__Stored data__.
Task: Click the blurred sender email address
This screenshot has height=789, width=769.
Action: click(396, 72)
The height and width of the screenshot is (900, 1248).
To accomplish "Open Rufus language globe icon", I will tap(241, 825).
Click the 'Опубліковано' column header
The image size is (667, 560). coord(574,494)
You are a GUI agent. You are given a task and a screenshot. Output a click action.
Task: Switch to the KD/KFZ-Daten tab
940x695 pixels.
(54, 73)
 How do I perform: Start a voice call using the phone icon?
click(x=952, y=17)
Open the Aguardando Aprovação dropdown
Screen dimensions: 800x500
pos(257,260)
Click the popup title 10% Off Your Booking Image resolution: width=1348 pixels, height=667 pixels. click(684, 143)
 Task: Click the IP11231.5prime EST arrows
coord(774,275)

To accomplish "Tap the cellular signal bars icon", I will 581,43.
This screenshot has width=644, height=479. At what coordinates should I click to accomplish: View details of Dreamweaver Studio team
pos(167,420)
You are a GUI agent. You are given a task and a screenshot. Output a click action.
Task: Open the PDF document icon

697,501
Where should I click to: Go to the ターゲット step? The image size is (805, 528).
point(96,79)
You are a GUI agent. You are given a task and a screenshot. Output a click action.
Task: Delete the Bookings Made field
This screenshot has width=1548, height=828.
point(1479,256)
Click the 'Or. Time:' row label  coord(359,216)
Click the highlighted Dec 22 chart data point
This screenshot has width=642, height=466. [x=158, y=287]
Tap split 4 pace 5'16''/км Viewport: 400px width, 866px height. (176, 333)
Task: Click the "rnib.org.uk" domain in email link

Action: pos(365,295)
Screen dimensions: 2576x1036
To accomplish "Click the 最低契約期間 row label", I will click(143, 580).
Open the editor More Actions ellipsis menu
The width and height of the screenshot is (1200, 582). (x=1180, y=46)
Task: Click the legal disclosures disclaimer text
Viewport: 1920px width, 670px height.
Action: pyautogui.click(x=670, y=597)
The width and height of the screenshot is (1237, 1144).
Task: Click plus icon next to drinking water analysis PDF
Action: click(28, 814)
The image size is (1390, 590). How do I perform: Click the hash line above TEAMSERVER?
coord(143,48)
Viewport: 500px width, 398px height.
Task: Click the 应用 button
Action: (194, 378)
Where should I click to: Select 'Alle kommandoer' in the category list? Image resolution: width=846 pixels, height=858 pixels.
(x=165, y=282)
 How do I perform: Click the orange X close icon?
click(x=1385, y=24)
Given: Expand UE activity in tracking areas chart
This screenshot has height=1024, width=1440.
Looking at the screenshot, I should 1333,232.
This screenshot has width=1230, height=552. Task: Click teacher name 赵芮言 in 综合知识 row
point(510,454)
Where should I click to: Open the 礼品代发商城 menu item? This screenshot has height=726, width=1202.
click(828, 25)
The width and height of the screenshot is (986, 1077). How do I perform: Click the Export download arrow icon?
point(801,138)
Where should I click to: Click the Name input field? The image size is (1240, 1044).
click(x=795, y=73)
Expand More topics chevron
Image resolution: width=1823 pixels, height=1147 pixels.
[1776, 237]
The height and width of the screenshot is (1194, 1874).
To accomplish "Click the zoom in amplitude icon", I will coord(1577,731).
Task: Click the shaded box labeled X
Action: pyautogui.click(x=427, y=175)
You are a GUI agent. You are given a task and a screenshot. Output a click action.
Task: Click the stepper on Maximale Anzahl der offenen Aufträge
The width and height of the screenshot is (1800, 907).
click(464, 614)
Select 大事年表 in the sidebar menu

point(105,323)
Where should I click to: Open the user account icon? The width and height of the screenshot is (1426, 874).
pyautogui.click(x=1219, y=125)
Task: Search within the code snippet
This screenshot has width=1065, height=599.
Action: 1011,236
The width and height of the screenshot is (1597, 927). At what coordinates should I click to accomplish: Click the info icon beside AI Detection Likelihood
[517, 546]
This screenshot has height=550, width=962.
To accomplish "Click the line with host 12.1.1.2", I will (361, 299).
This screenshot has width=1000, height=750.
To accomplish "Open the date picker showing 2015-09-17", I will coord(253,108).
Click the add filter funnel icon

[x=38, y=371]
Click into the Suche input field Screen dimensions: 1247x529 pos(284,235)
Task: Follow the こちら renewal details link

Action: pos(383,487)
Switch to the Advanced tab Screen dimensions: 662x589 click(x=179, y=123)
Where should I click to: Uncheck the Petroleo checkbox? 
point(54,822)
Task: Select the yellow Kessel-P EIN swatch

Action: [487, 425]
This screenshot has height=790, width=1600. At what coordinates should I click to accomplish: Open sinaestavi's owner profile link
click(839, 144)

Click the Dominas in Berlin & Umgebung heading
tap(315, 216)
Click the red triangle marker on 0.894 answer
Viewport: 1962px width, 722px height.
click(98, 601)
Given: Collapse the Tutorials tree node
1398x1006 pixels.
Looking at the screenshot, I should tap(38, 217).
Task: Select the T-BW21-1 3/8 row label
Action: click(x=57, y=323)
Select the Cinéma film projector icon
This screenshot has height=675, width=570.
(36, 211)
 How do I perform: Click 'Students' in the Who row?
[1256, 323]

__Task instructions__. All lines above in which the word "Switch" occurs should be identified and copied.

__Your response__.
Task: Switch to the KD/KFZ-Daten tab
Switch to the Advanced tab Screen dimensions: 662x589 click(x=179, y=123)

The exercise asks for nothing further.